Good functions to use for handling filenames and text include: snprintf, sscanf, strstr, and strchr . You can learn more about these and other useful functions (e.g., send and recv ) by reading their man pages. For example, try man snprintf on the command line.
The newlines, which signal the end of a message in many protocols, are represented in HTTP as \r\n, not just \n.

4.2. Writing Output

The fopen, fwrite, and fclose functions may be useful for writing output files.
Make sure you do not save the HTTP headers from the web server’s response as part of the file’s contents.

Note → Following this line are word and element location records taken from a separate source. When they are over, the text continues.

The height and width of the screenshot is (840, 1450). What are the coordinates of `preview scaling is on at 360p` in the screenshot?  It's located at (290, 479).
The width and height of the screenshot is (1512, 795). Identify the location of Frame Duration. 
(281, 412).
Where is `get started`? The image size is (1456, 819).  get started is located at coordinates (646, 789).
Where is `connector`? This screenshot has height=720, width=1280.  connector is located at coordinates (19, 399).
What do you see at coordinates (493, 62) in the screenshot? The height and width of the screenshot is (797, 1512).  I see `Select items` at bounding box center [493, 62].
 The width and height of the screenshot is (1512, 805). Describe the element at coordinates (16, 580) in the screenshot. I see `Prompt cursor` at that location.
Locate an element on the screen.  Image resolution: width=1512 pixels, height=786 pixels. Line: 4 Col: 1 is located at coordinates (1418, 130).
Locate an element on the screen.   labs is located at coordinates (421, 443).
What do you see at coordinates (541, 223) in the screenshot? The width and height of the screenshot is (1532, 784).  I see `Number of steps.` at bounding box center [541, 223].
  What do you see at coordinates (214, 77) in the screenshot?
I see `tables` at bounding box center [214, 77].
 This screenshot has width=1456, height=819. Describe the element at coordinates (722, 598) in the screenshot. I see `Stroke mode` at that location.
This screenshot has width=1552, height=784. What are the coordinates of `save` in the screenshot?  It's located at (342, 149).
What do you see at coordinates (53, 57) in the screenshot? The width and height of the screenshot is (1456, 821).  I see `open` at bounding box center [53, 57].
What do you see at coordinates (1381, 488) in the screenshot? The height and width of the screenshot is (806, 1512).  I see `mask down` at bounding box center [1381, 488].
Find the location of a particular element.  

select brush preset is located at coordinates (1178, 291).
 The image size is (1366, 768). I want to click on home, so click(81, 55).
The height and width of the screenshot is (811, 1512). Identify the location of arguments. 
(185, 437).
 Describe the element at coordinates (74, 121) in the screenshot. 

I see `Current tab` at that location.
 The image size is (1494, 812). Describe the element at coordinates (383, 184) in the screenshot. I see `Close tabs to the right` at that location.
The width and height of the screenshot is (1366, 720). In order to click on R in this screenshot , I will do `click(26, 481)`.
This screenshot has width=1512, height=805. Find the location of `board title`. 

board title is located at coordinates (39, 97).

4.3. General C Programming

Good systems programming involves:
1. writing a small bit of code
2. testing
3. brief comments
4. repeat
Test early and often, and don’t write new code until you’ve ironed out any problems with your existing code!
Run valgrind as you go, rather than waiting until the end. It will help you identify problems sooner!
If a system call fails, the perror() function will typically tell you why, in a nice, human-readable way. Take advantage of it, and don’t assume why a system call might be failing!

5. Other Reference Material

This lab comes early in the semester, when we haven’t seen much course content yet. I’ve put together some brief reference material to help bootstrap you on some of the tools we’ll be using for this lab. I do NOT expect that you will finish this lab as am expert on these topics — just that you’ll have enough background to finish the lab. We’ll cover the details in class soon enough.

6. Submitting

Please remove any excessive debugging output prior to submitting.

To submit your code, commit your changes locally using git add and git commit. Then run git push while in your lab directory.